Importing the Dataset and Required Libraries for Visualization
In this article, we will use the IRIS Dataset for visualization. This dataset contains 50 instances of each of three species of Iris flowers. This dataset is popular for use cases involving pattern recognition. It contains five attributes, namely sepal_length, sepal_width, petal_length, petal_width,and species. The following figure shows a few elements of the dataset. The libraries required for this tutorial are Pandas and Matplotlib. The Pandas library is used for reading the dataset, and the Matplotlib for creating various visual plots for visualizing the data. The Matplotlib is imported with the alias name as plt for convenience.
Matplotlib for Visualizing the Dataset
Matplotlib is a poplar, two-dimensional charting toolkit that aids in the visualization of data. Matplotlib creates graphs and visuals that are similar to those in Matlab. Matplotlib in Python is used because it is a reliable, free of cost, and simple data visualization package. A few basic plots using the Matplotlib library are shown in the following sections.
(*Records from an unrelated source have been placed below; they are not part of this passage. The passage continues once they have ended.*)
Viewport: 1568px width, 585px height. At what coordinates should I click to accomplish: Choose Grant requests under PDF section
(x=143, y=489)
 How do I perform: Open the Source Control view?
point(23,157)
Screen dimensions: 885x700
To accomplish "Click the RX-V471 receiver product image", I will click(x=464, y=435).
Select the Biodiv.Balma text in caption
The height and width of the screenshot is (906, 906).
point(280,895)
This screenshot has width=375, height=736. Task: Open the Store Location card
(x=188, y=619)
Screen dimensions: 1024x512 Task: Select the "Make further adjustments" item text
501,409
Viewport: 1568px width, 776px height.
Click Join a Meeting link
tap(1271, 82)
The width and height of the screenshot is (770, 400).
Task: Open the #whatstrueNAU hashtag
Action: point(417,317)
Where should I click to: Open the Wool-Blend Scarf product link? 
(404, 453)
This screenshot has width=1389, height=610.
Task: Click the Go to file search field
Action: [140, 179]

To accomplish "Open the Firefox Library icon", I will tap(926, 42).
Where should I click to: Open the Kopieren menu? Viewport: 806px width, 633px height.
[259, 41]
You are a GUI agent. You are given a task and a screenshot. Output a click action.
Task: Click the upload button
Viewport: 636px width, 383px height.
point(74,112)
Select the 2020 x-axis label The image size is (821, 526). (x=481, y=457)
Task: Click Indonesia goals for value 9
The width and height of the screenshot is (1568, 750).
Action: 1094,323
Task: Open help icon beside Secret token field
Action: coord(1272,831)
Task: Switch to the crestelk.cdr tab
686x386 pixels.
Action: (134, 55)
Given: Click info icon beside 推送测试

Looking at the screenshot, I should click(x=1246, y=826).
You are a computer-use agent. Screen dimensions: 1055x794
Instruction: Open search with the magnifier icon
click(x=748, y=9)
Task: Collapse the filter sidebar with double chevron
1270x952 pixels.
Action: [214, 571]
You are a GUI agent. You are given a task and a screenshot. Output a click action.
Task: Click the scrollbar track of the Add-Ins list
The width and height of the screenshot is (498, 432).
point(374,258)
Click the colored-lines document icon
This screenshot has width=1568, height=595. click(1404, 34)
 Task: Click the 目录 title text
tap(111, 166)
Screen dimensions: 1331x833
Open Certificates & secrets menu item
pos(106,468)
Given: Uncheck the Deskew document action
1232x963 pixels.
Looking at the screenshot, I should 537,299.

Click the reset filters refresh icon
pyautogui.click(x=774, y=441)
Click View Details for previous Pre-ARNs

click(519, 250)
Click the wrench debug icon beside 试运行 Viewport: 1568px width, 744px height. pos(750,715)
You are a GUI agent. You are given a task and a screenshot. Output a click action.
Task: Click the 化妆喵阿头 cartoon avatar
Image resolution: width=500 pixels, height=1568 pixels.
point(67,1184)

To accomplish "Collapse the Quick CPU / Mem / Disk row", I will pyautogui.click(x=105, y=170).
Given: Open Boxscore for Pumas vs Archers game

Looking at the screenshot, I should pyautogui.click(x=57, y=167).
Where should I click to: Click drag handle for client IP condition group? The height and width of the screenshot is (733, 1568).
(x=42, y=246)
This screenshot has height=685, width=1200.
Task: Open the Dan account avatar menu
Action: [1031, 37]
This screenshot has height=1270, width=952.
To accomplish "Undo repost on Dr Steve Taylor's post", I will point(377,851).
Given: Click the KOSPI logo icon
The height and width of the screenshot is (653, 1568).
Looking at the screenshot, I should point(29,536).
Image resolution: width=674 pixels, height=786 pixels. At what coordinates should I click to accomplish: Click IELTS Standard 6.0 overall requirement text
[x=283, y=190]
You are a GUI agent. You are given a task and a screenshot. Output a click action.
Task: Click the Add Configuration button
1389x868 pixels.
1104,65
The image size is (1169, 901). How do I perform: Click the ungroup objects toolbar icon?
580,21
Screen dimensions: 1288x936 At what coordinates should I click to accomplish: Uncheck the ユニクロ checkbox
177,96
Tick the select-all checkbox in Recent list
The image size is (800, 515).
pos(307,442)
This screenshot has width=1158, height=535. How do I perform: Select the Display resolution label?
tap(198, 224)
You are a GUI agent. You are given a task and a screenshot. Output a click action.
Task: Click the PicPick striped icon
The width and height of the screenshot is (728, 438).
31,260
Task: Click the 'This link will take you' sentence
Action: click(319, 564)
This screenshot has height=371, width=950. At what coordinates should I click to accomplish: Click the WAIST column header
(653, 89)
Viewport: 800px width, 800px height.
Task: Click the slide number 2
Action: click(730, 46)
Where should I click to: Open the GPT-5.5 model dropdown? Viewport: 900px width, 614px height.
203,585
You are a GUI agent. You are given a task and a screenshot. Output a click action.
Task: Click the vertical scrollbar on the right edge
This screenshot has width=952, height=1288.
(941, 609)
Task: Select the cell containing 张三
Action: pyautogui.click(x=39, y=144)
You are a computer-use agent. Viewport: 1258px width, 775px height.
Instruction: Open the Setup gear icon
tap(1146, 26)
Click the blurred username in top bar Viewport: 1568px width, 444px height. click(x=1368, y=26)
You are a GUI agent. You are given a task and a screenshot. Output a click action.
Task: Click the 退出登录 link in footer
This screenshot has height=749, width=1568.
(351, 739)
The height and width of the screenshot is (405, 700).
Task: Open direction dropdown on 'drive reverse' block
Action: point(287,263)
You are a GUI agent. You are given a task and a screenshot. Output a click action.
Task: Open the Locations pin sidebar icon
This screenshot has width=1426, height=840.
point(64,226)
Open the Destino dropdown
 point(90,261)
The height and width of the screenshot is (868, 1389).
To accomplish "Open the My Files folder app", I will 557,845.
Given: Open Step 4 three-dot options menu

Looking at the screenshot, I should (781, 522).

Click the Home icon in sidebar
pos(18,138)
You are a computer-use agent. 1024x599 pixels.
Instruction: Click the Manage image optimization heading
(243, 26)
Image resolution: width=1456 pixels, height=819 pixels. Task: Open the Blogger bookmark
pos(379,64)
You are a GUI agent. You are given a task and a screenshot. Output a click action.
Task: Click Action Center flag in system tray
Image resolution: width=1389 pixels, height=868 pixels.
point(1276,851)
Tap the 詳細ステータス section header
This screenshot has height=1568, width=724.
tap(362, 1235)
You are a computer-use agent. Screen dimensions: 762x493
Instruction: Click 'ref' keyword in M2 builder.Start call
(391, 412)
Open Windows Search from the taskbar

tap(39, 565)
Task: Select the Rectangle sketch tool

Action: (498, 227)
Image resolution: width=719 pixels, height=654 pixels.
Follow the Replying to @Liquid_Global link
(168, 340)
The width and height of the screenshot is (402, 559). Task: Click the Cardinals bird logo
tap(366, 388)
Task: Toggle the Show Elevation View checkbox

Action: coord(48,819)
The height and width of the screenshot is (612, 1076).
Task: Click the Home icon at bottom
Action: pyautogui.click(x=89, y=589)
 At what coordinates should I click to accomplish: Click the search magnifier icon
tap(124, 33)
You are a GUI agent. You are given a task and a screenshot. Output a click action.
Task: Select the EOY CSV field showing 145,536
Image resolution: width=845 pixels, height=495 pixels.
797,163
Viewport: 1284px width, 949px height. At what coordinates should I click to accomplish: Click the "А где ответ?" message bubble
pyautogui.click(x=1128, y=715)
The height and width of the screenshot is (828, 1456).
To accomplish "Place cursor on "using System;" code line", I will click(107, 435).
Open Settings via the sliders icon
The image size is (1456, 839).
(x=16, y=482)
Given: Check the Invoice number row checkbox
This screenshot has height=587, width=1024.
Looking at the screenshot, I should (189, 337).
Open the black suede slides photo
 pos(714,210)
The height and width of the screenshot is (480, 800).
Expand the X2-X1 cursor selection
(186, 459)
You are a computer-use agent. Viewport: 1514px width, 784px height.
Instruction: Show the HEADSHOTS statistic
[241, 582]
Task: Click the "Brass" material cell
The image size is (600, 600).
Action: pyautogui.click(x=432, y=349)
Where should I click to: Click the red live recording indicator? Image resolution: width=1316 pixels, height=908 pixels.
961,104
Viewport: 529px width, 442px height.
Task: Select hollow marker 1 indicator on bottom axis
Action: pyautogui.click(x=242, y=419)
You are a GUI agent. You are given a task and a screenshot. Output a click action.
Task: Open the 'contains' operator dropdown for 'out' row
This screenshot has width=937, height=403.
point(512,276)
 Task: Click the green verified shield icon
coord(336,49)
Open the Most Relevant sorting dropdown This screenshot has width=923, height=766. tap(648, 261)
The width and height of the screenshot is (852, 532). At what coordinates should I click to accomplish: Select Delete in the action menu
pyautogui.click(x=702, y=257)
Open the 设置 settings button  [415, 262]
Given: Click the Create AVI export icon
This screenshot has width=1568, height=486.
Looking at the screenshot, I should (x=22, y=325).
A scatter plot helps in understanding the relationship between two variables. It also aids in detecting any outliers in the data. It shows the correlation between the two variables plotted, which helps understanding how the variables depend on each other. The above code snippet shows a scatter plot depicting the relationship between the iris flowers’ sepal length and petal length. As observed, the relation between the petal length and sepal length is almost linear, indicating that a flower’s petal length increases as the sepal length increases.
A histogram is a visual representation of data presented in the form of groups. It is a precise approach for displaying numerical data distribution graphically. It’s a kind of bar plot in which the X-axis indicates bin ranges and the Y-axis represents frequency. The X-axis shows the bins, that is, different ranges of sepal lengths, and the Y-axis shows the frequency of occurrence of these ranges in the dataset. Multiple histograms can also be plotted in the same plot as shown in the following code snippet.
Box plot helps in summarizing the data and understanding its distribution. It helps in identifying any outliers present in the dataset. The terms associated with a box plot have been explained in the following figure. It gives complete information about the maximum and minimum numerical value, the range in which the majority of the data lies, and any outliers in the data. The line or a notch between the upper and lower quartiles represents the median of the data. As observed from the box plot, the sepal width column in the dataset has a few outliers. It provides a complete understanding of the data by displaying the range of each attribute.
A violin plot is much similar to a box plot. An advantage of it over a box plot is that it gives a broader visualization of the distribution. The denser areas indicate more distribution, while narrower regions indicate less quantity of data in that range.
Stem plots are useful in plotting and visualizing data that is in discrete form (i.e. not continuous in time). It represents each instance as a point in the 2-dimensional plane. The stem plot in the code snippet plots each class’s petal lengths (or species). As observed, each element is represented by a point or a dot in the 2D plane. Here, the X and Y-axis of this plane represent the species and petal lengths, respectively.
A bar plot represents categorical data with rectangular bars whose height is proportional to the value or magnitude they represent. A bar plot has been plotted in the following snippet representing two attributes from the dataset.
Data visualization is a necessary and beneficial tool in data analysis. It makes understanding a large and complex set of data convenient and effortless by visually representing all the information through various charts and graphs. In this article, we have discussed a few techniques for visualizing data like scatter plots, histograms, box plots, violin plots, stem plots, and bar plots using the popular Matplotlib library. Some other libraries are also available in the Python programming language that provides many in-built methods for easy visualization of complex datasets. A few of them are Seaborn, Plotly, Altair, and Bokeh. There are yet many sophisticated visualization techniques to explore for better and efficient analysis of complex sets of data.